Gun fighting -- Island style
By Lt. Col. Kevin McFatridge, 388th Electronic Combat Squadron / Published September 18, 2009
NAVAL AIR STATION WHIDBEY ISLAND, Wash. --
All Gunfighters don't work at Mountain Home Air Force Base, or even live near an Air Force base for that matter. On the far side of Washington State at Whidbey Island Naval Air Station, there is a group of Gunfighters living and working with the Navy flying the EA-6B Prowler.
For the 24 members of the 388th Electronic Combat Squadron, being a geographically separated unit of the 366th Operations Group is everyday business.
If you've never heard of the 388th ECS, you're not the only one. Even after 15 years of flying at Whidbey, more often than not we have to let people know who we are and where we're coming from when we get a chance to make it over to Mountain Home.
Air Force officers have been flying the EA-6B at Whidbey Island since 1995 after the Department of Defense decided to retire the EF-111 Raven and turn all tactical electronic attack responsibilities over to the Navy. The Navy needed more aircrew to fulfill the mission, and the Air Force had former EF-111 and F-4G Phantom aircrew available following the retirement of those airframes. Thus the Air Force would supply aircrew to the Navy, which allowed for the complete retirement of the EF-111, and more importantly, allowed the Air Force to maintain a small cadre of experienced electronic combat aircrew.
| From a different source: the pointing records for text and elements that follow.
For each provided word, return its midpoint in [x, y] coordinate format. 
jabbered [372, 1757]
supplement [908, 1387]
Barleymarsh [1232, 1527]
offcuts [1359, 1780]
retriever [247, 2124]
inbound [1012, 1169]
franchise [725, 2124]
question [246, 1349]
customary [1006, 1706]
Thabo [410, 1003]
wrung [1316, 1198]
Through the years, though there have been numerous changes, the basic support of the mission has remained the same. The squadron initially stood up as a detachment of Cannon Air Force Base, N.M., in 1995, but transitioned to a detachment of the 366th OG from Mountain Home in 1997 where it remained a detachment until 2003, when it was once again re-designated the 388th ECS "Griffins" -- resurrecting the heritage of the EF-111 squadron that had been assigned to Mountain Home in the early 1980s.
For the first eight years of existence, both pilots and electronic warfare officers were assigned to Whidbey Island, but after 2003 Air Force pilots were transitioned out, leaving only EWOs. Throughout the history of the joint program, numerous platforms have been represented in the squadron, including EF-111, F-4G, F-15C, F-15E, F-16, A-10, B-1, B-52, RC-135, EC-130, AC-130 and RQ-1.
Members of the squadron are attached to one of three, land-based Expeditionary EA-6B squadrons, and are totally integrated into their Navy squadrons, fulfilling all the jobs their Navy counterparts do, including serving as department heads and administration or maintenance division officers providing them with unique opportunities they would not have in Air Force squadrons. The expeditionary squadrons have supported every contingency operation since 1996, including Operation Northern Watch, Operation Southern Watch, Desert Fox and Allied Force. Since 2002, there have been members of the 388th ECS deployed continuously supporting Operation Enduring Freedom and Operation Iraqi Freedom from bases within Afghanistan and Iraq.
For the approximately 120 Griffins past and present, the opportunity to support the war fighters of all services, as well as our coalition partners, as the only remaining tactical electronic warfare platform in the Air Force is worth the anonymity.